リカバリー志向でいこう !  

精神科医師のブログ。
弱さを絆に地域を紡ぎ、コンヴィヴィアルな社会をつくりましょう。

初台リハビリテーション病院

2006年09月11日 | Weblog
回復期立ち上げメンバーの精鋭(?)とともに回復期リハ病棟のひとつの到達点としてのモデル、初台リハビテーション病院を見学。

団塊の世代が引退し、脳血管障害の好発年齢に突入するに当たって急性期、回復期維持期の連携モデルをつくるために看板塔としてリハ医療の過疎地、東京のど真ん中に作った回復期リハのモデル病院。回復期リハ病棟の産みの親といわれる石川誠らの砦だ。小さなビルだがそこへのマンパワーの集積ぶりはすごい。全国から見学にくる病院関係者も相当多いようでPRや案内もなれたものだ。(参考:東京へ、この国へリハの風を! )石川誠らの考える回復期リハ病棟のモデルルーム、ショールーム的な役割を担っているのだろう。

組織のデザイン、情報共有を主目的とした電子カルテシステムのインターフェイス、どの職種も同じユニホーム(方のところにマジックテープで止めるタグが違う。)、病院のつくりなどのデザインもチーム医療による生活の場でのリハビリという一貫した思想によって貫かれている。

あちちこちに病院らしくなさがあふれている。エントランスはシティホテルや美術館のよう。スタッフエリアは先進的なIT企業のよう(カフェテリアやフリーアドレス制の導入など。)、リハ室はスポーツクラブのようであった。

 患者は脳血管障害の回復期がほとんど(整形は受け入れず。)で、発症2ヶ月以内~6ヶ月までの脳卒中回復期にこの病院でリハができるのは、宝くじが当たるようなものだというくらい人気の高い病院。

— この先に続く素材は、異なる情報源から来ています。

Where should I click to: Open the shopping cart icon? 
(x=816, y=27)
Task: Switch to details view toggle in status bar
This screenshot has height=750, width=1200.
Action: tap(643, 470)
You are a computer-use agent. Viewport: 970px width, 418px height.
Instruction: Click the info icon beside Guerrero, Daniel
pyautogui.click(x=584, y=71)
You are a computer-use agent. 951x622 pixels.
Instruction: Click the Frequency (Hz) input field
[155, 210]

 しかし農村の高齢者には居心地は決してよくないだろうとも思う。毎日がホテル+レストラン+美術館+スポーツジムでは疲れてしまわないか?合宿期間中だからいいのか?

患者さんに対してはホスピタリティあふれているが、スタッフ間のタイムマネジメントや情報のやり取りなどにピリッとした雰囲気がただよう。

刺激とアイディアをたくさんもらって受けて帰って来た。

 しかし地域住民による地域住民のための地域拠点病院である田舎の大病院である佐久病院で同じようにはできないだろう。どんな大変な人でも最期までささえなくてはならない。維持期(むしろ生活期とよびたい。)との連携は、地域での生活や看取りまでささえていいる、「地域ケア科」や小海分院、地域診療所や福祉との連携のとりやすい佐久ではmより小回りの効いた別の展開ができるだろうう。(近森病院に近いモデルか。)

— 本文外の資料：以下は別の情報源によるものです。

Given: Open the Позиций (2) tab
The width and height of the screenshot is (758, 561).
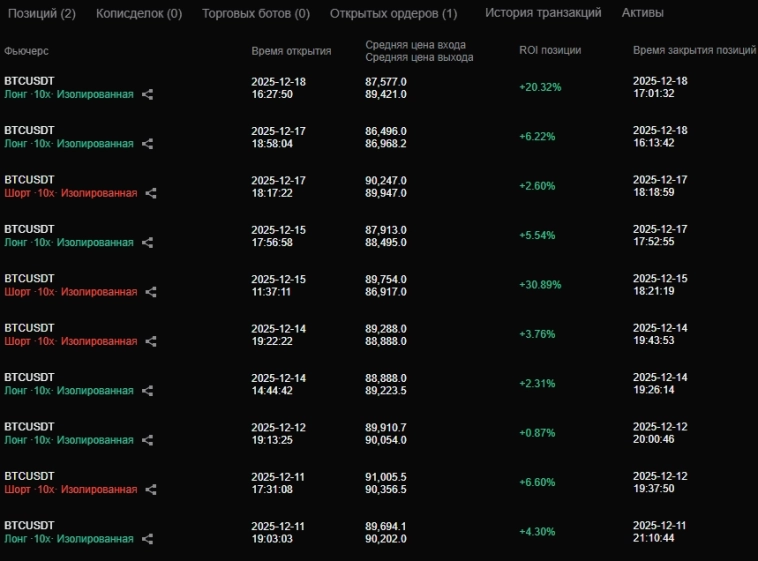Looking at the screenshot, I should (x=42, y=14).
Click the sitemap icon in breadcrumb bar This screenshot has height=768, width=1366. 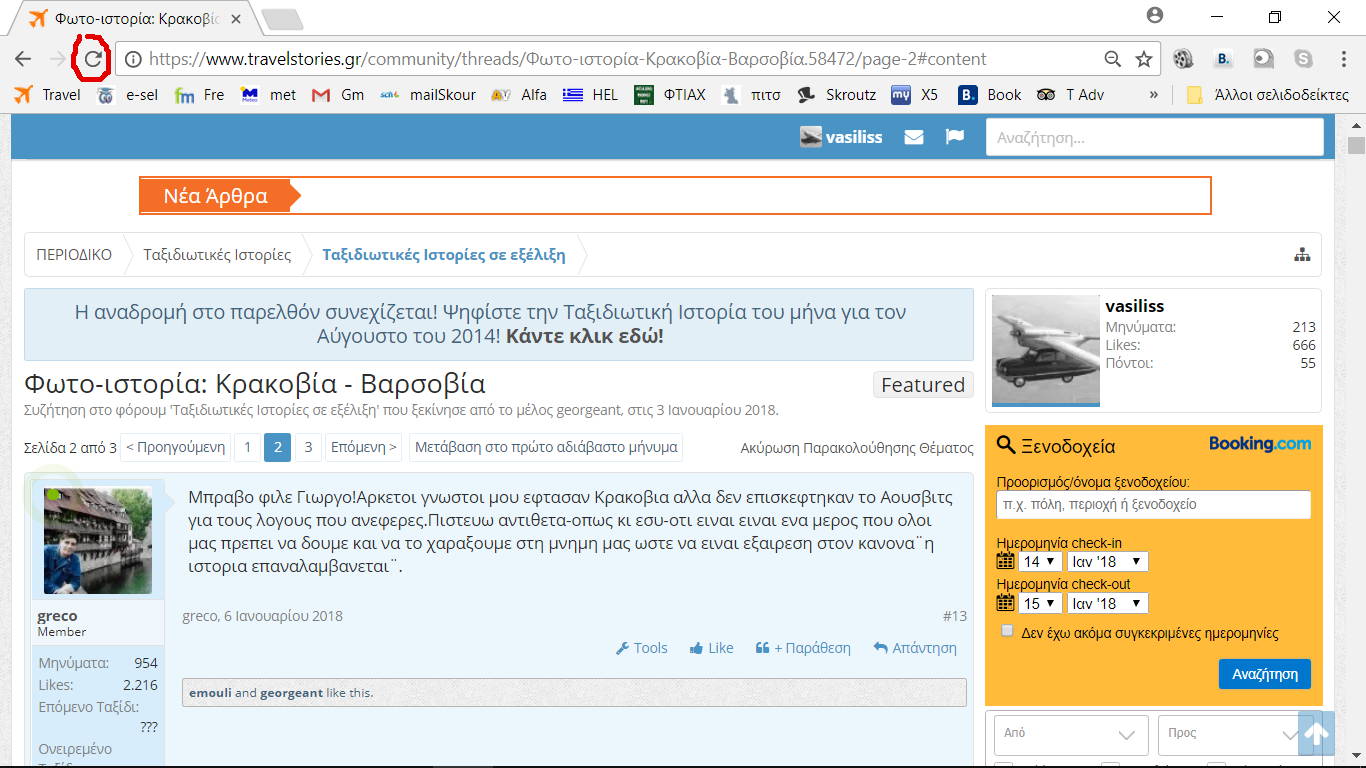(1301, 255)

ソフト、ハード、人ともに圧倒的に乏しいリソースで人事権も予算もないところからの出発だがとにかく動き始めた。ここから出発するしかない。

「なんだかこれまでは気が重かったけど、わくわくしてきました。」

という若いリハスタッフの言葉が聞けたのが一番の収穫。
自分も同じ気持ちだ。ついた火を消さずに風を送り、薪をくべ、どのように大きく燃え上がらせていくか。
他のチームメンバーにどのようにこの興奮を伝えていき、モチベーションを上げ、システムとしてまとめあげていくか・・・。